So on Thursday, the FTSE got a nice boost from the slumping pound, which dove after the BoE “succeeded” (whatever that means in this context) in pulling off a dovish hike.
In fact, the hike was so dovish that 5-year gilt yields fell the most since August 2016, which was when the BoE cut rates following Brexit.
Well fast forward to Friday and the FTSE is set for a record close, building on Thursday’s gains as the pound holds losses:
Remember, three-quarters of the sales of FTSE 100 constituents come from abroad and on Thursday, the 40-day correlation between the FTSE and the pound turned the most negative ever.
So thanks Mark Carney! By telegraphing a one and done, you’ve given the green light for everyone to pile in to UK stocks at a time when no one even knows what the country’s future is in the world.
Where can you find the data for 40-day correlation between an Index and a currency?
Yeah and the chart shows just 4-day. You could make your own 2 charts from any charting s/w and then put them together as I don’t think even a bloomberg terminal shows this one alone. Determining whether it’s the most negative correlation ever would take more effort.
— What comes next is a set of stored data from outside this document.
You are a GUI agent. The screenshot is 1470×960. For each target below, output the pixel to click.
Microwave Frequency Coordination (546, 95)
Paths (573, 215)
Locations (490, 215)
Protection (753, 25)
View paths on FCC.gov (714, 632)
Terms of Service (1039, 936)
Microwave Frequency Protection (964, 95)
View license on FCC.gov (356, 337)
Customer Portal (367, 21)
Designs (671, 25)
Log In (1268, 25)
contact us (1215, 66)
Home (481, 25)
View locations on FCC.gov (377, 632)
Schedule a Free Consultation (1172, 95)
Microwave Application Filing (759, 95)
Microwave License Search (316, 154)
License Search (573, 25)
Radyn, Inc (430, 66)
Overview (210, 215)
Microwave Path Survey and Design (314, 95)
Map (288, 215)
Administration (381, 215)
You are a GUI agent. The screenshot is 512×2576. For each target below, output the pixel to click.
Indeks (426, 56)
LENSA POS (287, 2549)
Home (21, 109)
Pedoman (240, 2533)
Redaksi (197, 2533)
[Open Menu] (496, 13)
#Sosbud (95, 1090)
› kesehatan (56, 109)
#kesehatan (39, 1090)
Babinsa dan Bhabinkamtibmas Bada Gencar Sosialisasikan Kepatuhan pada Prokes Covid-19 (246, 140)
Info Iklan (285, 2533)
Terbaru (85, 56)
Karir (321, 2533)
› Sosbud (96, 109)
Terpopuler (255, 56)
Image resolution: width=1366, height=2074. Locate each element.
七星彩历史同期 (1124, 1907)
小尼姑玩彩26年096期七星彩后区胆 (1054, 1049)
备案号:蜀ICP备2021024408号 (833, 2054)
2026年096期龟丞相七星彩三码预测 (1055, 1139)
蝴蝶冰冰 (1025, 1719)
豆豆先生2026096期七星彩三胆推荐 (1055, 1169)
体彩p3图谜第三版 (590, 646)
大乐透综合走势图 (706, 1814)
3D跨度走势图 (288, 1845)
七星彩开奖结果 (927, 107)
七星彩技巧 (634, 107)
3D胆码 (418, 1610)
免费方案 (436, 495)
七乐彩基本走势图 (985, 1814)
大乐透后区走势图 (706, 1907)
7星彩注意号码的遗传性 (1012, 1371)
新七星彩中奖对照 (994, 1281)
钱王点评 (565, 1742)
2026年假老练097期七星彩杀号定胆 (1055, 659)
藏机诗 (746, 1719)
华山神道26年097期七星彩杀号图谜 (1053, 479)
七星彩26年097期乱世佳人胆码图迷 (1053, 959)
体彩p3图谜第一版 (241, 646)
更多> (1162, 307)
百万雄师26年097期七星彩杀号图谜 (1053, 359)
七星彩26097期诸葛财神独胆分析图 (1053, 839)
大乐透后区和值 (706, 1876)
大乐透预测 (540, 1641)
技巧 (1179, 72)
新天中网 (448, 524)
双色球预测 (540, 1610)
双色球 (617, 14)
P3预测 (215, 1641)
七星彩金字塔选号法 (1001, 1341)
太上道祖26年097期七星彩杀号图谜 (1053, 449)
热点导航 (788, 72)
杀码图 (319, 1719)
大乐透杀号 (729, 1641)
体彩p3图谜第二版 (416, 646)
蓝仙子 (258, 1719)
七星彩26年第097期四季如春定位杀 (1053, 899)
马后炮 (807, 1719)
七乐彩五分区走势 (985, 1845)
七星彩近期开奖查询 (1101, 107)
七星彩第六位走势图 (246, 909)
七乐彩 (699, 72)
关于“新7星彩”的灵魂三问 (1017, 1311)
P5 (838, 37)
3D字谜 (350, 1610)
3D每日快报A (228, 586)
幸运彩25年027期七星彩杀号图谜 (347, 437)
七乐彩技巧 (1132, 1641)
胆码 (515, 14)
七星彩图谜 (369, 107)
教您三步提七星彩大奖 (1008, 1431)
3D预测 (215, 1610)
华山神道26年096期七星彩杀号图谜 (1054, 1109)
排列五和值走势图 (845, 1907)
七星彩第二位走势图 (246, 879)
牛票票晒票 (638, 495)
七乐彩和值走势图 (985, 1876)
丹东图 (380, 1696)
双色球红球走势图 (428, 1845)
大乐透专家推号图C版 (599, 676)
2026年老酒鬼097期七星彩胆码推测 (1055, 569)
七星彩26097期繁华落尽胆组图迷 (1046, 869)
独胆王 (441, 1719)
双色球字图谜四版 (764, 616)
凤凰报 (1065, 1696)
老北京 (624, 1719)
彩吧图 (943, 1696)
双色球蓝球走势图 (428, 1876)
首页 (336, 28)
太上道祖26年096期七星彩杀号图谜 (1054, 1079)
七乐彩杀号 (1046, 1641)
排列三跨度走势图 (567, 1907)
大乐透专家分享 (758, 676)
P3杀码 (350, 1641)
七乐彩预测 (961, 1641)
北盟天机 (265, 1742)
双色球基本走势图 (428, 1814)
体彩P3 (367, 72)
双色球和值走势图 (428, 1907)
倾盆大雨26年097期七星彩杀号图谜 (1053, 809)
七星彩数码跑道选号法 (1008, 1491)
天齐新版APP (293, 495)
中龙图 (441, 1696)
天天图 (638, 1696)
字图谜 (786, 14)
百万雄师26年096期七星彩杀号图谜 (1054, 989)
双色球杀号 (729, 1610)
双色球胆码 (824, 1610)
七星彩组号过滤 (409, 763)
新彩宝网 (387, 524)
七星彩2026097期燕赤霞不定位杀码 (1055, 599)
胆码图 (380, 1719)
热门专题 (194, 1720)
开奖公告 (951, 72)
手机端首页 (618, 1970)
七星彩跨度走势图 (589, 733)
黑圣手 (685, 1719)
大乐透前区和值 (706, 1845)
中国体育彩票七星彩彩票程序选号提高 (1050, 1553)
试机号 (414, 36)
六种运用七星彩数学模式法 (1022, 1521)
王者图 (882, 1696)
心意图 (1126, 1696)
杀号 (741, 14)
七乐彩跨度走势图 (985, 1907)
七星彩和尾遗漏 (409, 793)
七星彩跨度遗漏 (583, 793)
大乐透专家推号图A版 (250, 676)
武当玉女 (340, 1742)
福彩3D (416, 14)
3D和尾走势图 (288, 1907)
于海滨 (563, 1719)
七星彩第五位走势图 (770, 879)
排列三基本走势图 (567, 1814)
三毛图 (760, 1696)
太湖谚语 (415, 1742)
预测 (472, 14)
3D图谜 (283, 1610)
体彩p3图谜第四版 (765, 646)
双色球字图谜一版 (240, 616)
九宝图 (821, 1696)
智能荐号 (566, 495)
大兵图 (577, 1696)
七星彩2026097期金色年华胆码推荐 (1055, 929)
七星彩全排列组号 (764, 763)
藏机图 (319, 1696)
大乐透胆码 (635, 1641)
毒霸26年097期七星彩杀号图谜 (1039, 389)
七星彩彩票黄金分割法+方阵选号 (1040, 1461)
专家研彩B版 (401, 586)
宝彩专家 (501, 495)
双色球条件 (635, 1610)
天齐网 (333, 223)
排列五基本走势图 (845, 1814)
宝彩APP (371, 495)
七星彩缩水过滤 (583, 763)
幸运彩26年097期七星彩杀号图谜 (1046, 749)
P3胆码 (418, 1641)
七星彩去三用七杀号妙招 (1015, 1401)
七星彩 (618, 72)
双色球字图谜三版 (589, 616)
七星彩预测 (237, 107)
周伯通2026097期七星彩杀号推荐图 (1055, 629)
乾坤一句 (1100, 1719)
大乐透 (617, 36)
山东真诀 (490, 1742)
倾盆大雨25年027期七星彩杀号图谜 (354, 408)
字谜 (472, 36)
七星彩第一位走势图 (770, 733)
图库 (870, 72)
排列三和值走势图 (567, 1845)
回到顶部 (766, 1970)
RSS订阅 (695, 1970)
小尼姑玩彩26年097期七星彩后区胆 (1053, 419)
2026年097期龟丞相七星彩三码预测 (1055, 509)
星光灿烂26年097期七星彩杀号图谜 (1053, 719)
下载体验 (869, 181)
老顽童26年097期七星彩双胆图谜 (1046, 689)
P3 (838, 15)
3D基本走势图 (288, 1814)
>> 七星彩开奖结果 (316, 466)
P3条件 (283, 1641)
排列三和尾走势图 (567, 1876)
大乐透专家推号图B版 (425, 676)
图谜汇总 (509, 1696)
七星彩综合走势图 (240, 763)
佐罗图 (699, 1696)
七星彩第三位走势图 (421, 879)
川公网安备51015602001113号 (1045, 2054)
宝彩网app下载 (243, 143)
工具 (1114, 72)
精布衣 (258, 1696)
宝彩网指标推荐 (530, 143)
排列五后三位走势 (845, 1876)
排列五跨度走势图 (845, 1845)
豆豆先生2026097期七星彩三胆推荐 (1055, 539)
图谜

Ok, but remember to hedge the currency before buying the corresponding market. Whether it’s the FTSE, DAX, Dow, Nikkei, etc. The question is, hedge against what?..Currencies are in a race to the bottom and taking turns at leading then lagging in that dubious war. The dollar was handily “winning” the devaluation for the first 8+ months of this year but lately has been “losing” the currency war. Trump will get pissed.